Galaxy Z Fold6 詳細レビュー
📅 2026-04-28 更新
パッと見の特徴
Galaxy Z Fold6 は Samsung の最上位折りたたみスマートフォン。7.6インチの大型 AMOLED ディスプレイを備え、閉じた状態でも約 6.3インチの外側画面で利用でき、広げるとタブレット級の作業空間が得られる。Snapdragon 8 Gen 3 を搭載し、2024年時点での最高峰の処理能力を備えている。239800円という価格は折りたたみスマホの中では標準的だが、従来型フラッグシップと比べると大幅に高い。

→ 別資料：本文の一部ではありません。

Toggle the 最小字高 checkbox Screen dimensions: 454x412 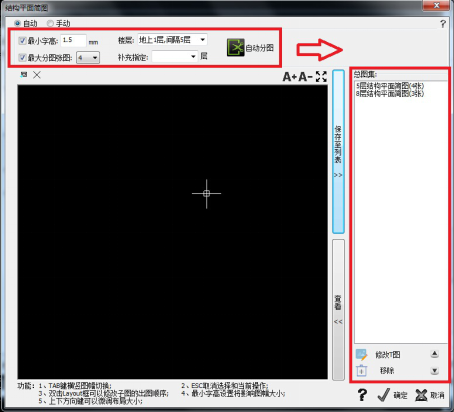click(x=22, y=41)
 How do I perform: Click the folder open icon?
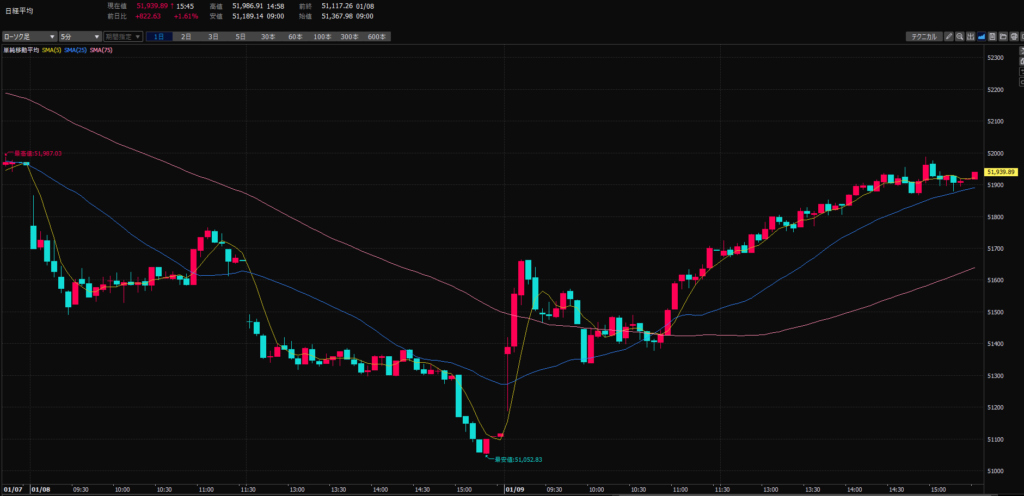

重量 239g は折りたたみ機構を備えた機種としては妥当な範囲だが、通常のスマートフォン(170g前後)と比べると 70g 近く重い。この重さは毎日持ち歩く際に無視できない負担になる可能性がある。防水対応で日常使用の耐久性は確保されているが、FeliCa 非対応のため日本国内でのおサイフケータイは利用できない。
強み・刺さる人
大画面での作業効率が最大の強み。7.6インチの展開時画面は iPad mini 相当のサイズで、文書編集、動画視聴、ゲームプレイなど、スマートフォンの枠を超えた用途に対応する。Snapdragon 8 Gen 3 の性能と 12GB RAM により、マルチタスク・複雑なアプリの同時実行も快適。外側画面(約 6.3インチ)も十分な大きさで、折りたたんだ状態での通常利用も支障がない。
50MP のメインカメラは高解像度で、トリミング耐性が高く、細部の描写も優れている。4400mAh バッテリーは容量としては小さめだが、折りたたみ機構の制約を考えると妥当。大画面を活用する作業が多い人、タブレットとスマートフォンの 2 台持ちを避けたい人、最新の折りたたみ技術を体験したい人に向く。
弱み・避けた方がいい人
最大の弱点は 239g という重さ。毎日ポケットに入れて持ち運ぶ使い方には不向き。片手操作も困難で、両手での操作が前提となる。バッテリー容量 4400mAh は、大画面を頻繁に展開して使う場合、1日の充電が必要になる可能性が高い。
FeliCa 非対応は日本ユーザーにとって大きな制限。Suica・PASMO などの交通系電子マネー、クレジットカードの非接触決済が利用できず、キャッシュレス決済の利便性が低下する。軽量性を重視する人、毎日の通勤・通学で電子マネーを多用する人、ポケットサイズの携帯性を求める人には向かない。また、折りたたみ部の耐久性(ヒンジ、折り目の画面表示)は長期使用で劣化する可能性があり、修理費用も高額になる傾向。
同価格帯・同シリーズとの比較ポイント
24万円前後の価格帯には、従来型のフラッグシップスマートフォン(iPhone 16 Pro Max 相当)が存在する。それらと比べると、Galaxy Z Fold6 は 画面サイズと拡張性では圧倒的に有利 だが、重量・バッテリー容量・FeliCa 対応では劣る。
折りたたみスマホの中では、Galaxy Z Fold6 は最新世代の安定した設計。前世代(Z Fold5)との差分は、より薄い折り目、わずかに大きな内側画面、処理能力の向上。これらは実用上の大きな改善とは言えず、前世代ユーザーの買い替え動機は弱い。初めて折りたたみを試す人、タブレット代わりの大画面を求める人向けの選択肢として位置付けられる。
結論:買うべきか
買うべき人: 大画面での作業(文書編集、動画視聴、ゲーム)を頻繁に行う人。タブレットとスマートフォンの 2 台持ちを避けたい人。最新技術への投資を惜しまない人。
避けるべき人: 毎日ポケットに入れて持ち運ぶ携帯性を優先する人。Suica・PASMO などのおサイフケータイを日常的に使う人。バッテリー持ちを重視する人。修理費用の高さに不安がある人。
Galaxy Z Fold6 は 用途が限定される高級機。大画面作業が生活の中心にある人には唯一無二の選択肢だが、一般的な毎日使い用途には従来型フラッグシップの方が実用的。購入前に、実際に店頭で重さを確認し、FeliCa 非対応による支払い方法の制限を受け入れられるか検討が必須。